Fratelli superuomini
Sorvolando sulla pellicola d’animazione Vip, mio fratello superuomo (1968) di Bruno Bozzetto e sull’hard Bathman dal pianeta Eros (1982) di Antonio D’Agostino, tra i titoli più noti incentrati su super giustizieri in maschera concepiti nello stivale tricolore rientra sicuramente L’invincibile superman (1967), che, anche conosciuto come Il re dei criminali e diretto dallo stesso Paolo Bianchini, in seguito responsabile del comico SuperAndy, il fratello brutto di Superman (1979) con Andy Luotto, pone il succitato Cianfriglia (ma come Ken Wood) nella divisa proto-Phantom del lottatore Superargo.
Il Superargo intento a sgominare un mad doctor che riduce atleti da ring in giganteschi automi al suo servizio e al centro anche di Superargo contro Diabolikus (1966) di Nick Nostro; altro fondamentale esempio nostrano insieme a Come rubare la corona d’Inghilterra (1967) di Sergio Grieco (si firma Terence Hathaway), con ricchissimo ladro dedito, però, a camuffarsi da Argoman per bloccare una pericolosa donna in possesso di una pietra che le permette di attivare un’arma con cui dominare la Terra.
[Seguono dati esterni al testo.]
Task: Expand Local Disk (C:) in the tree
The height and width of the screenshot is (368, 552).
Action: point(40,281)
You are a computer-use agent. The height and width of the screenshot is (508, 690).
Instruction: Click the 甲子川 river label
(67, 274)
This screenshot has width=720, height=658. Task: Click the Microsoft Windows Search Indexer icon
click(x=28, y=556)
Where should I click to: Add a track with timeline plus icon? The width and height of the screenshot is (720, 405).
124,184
Un campione cinese di arti marziali e un tizio che veste alla maniera di Superman sono gli eroi di Superuomini, superdonne, superbotte (1975) di Al Bradley alias Alfonso Brescia; mentre Ruggero Deodato realizza come Roger Rockfeller un Fenomenal e il tesoro di Tutankamen (1968) ed è addirittura Adolfo Celi il cattivo de La donna il sesso e il superuomo (1967) di Sergio Spina, interessato a creare l’individuo perfetto che, però, si ritrova contro.
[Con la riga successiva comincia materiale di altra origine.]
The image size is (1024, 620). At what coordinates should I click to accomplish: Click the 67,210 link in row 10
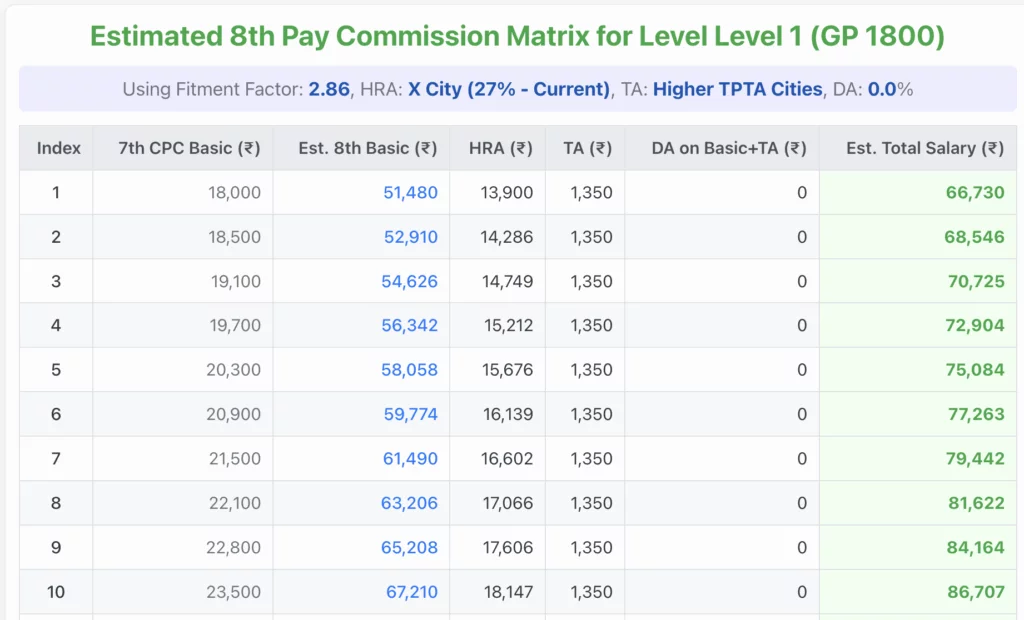(x=412, y=591)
Infine, se il proto-Superman (1978) L’uomo puma (1980) di Alberto De Martino è stato uno dei lavori che hanno decretato la morte dei “cavalieri oscuri” cinematografici nostrani e, negli ultimi anni, si è parlato al massimo della webserie Italian Spiderman (2007) di Dario Russo (di produzione australiana, però), vale la pena citare gli autoprodotti liguri Capitan Basilico (2008) e Capitan Basilico 2 – I Fantastici 4+4 (2011) di Massimo Morini, entrambi concepiti a scopo benefico... come veri supereroi, dunque!